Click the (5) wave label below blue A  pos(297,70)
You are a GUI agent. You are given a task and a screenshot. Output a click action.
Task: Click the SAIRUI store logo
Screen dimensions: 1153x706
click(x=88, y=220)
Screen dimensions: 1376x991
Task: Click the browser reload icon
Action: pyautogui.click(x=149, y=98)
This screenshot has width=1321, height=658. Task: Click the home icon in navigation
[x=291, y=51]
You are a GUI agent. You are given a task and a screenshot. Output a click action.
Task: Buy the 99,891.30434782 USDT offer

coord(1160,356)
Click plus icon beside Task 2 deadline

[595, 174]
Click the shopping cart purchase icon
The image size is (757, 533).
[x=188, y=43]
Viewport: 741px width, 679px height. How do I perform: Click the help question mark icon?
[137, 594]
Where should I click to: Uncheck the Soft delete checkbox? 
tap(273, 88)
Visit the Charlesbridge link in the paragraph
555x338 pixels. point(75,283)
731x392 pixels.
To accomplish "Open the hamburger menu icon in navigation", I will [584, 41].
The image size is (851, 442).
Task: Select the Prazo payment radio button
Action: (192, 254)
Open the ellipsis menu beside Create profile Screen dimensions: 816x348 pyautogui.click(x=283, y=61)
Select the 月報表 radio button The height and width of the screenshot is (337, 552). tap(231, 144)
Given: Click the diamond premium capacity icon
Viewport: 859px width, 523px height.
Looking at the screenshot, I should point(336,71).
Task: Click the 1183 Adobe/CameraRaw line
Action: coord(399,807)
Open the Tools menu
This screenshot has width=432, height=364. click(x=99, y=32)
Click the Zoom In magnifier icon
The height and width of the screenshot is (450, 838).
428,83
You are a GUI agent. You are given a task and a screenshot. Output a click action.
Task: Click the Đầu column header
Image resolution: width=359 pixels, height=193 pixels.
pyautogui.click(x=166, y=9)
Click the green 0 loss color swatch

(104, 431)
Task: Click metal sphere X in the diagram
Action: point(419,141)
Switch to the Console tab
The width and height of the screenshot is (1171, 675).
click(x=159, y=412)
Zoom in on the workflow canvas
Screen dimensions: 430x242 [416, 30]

= = = = = = =

Exercise objective:
Please copy only the lines between the first line of the entries and the line with "Switch to the Console tab", keeping those two end lines as well, exactly as written.

Exercise result:
Click the (5) wave label below blue A  pos(297,70)
You are a GUI agent. You are given a task and a screenshot. Output a click action.
Task: Click the SAIRUI store logo
Screen dimensions: 1153x706
click(x=88, y=220)
Screen dimensions: 1376x991
Task: Click the browser reload icon
Action: pyautogui.click(x=149, y=98)
This screenshot has width=1321, height=658. Task: Click the home icon in navigation
[x=291, y=51]
You are a GUI agent. You are given a task and a screenshot. Output a click action.
Task: Buy the 99,891.30434782 USDT offer

coord(1160,356)
Click plus icon beside Task 2 deadline

[595, 174]
Click the shopping cart purchase icon
The image size is (757, 533).
[x=188, y=43]
Viewport: 741px width, 679px height. How do I perform: Click the help question mark icon?
[137, 594]
Where should I click to: Uncheck the Soft delete checkbox? 
tap(273, 88)
Visit the Charlesbridge link in the paragraph
555x338 pixels. point(75,283)
731x392 pixels.
To accomplish "Open the hamburger menu icon in navigation", I will [584, 41].
The image size is (851, 442).
Task: Select the Prazo payment radio button
Action: (192, 254)
Open the ellipsis menu beside Create profile Screen dimensions: 816x348 pyautogui.click(x=283, y=61)
Select the 月報表 radio button The height and width of the screenshot is (337, 552). tap(231, 144)
Given: Click the diamond premium capacity icon
Viewport: 859px width, 523px height.
Looking at the screenshot, I should point(336,71).
Task: Click the 1183 Adobe/CameraRaw line
Action: coord(399,807)
Open the Tools menu
This screenshot has width=432, height=364. click(x=99, y=32)
Click the Zoom In magnifier icon
The height and width of the screenshot is (450, 838).
428,83
You are a GUI agent. You are given a task and a screenshot. Output a click action.
Task: Click the Đầu column header
Image resolution: width=359 pixels, height=193 pixels.
pyautogui.click(x=166, y=9)
Click the green 0 loss color swatch

(104, 431)
Task: Click metal sphere X in the diagram
Action: point(419,141)
Switch to the Console tab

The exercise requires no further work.